**Work instructions**
Transcribe exactly the lines that fall between the one holding "Image resolution: width=295, height=2576." and the one holding "Cranberry (160, 499)", inclusive, from the entries below.

**Extracted information**
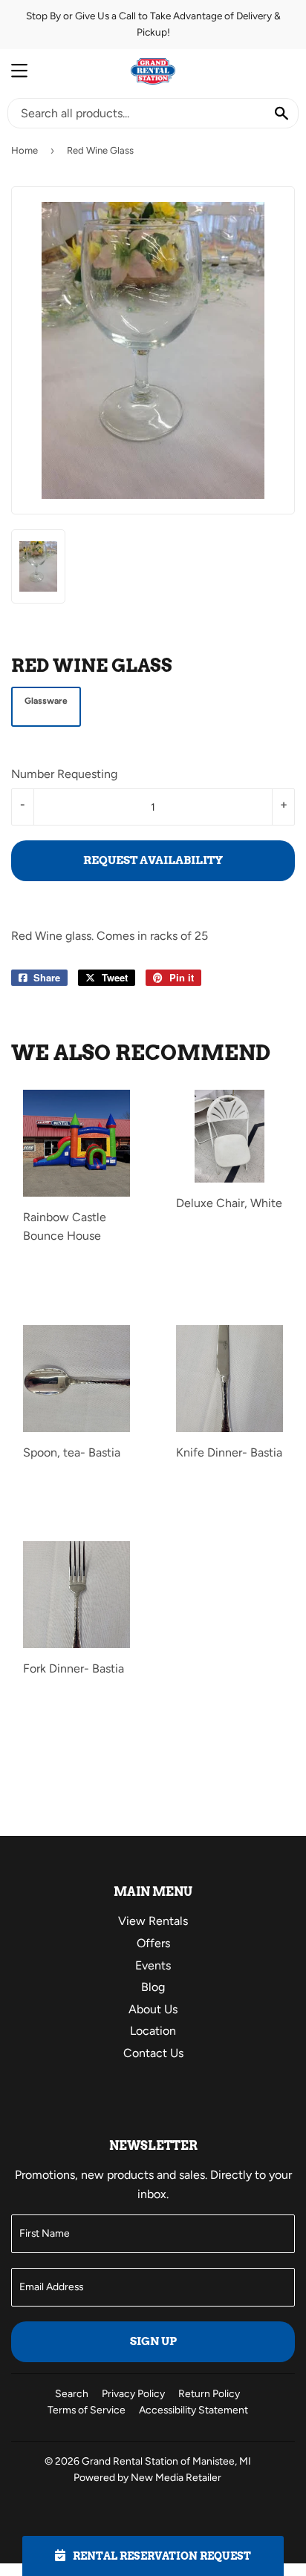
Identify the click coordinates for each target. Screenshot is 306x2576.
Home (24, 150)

==

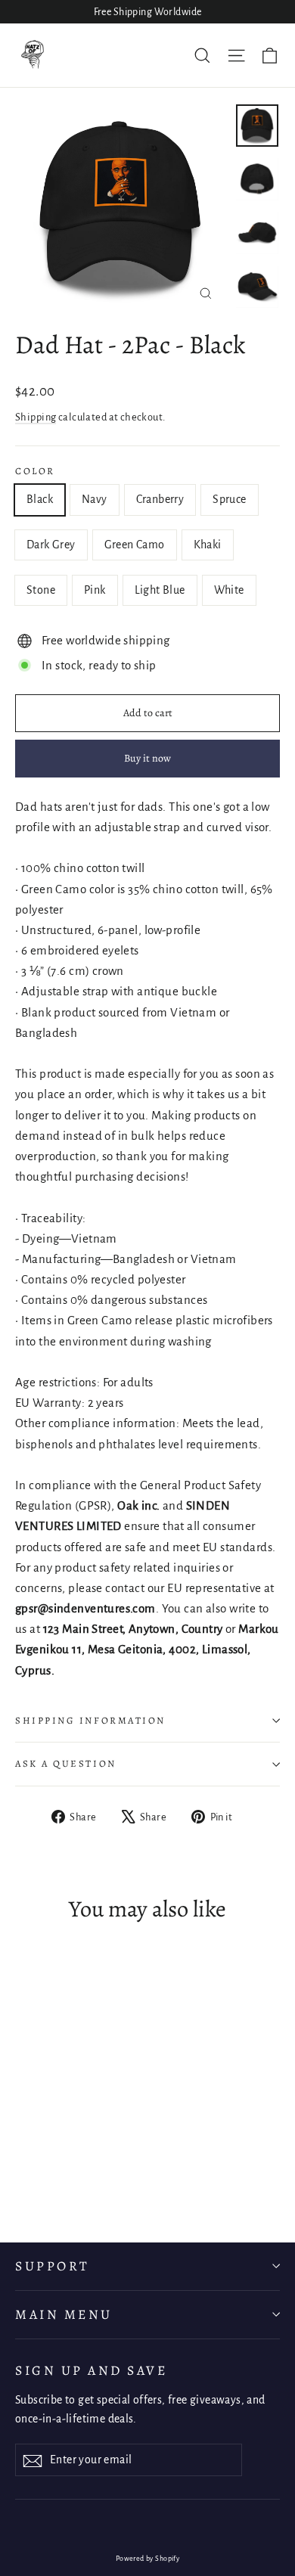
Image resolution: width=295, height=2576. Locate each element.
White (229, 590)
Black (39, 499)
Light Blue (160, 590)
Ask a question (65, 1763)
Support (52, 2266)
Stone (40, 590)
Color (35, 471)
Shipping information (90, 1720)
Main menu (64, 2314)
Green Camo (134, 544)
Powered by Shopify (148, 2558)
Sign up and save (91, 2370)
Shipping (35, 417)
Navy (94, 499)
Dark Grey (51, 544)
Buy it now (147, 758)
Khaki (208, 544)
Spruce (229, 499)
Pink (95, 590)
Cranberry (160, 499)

**Solution below**
Image resolution: width=295, height=2576. Locate each element.
White (229, 590)
Black (39, 499)
Light Blue (160, 590)
Ask a question (65, 1763)
Support (52, 2266)
Stone (40, 590)
Color (35, 471)
Shipping information (90, 1720)
Main menu (64, 2314)
Green Camo (134, 544)
Powered by Shopify (148, 2558)
Sign up and save (91, 2370)
Shipping (35, 417)
Navy (94, 499)
Dark Grey (51, 544)
Buy it now (147, 758)
Khaki (208, 544)
Spruce (229, 499)
Pink (95, 590)
Cranberry (160, 499)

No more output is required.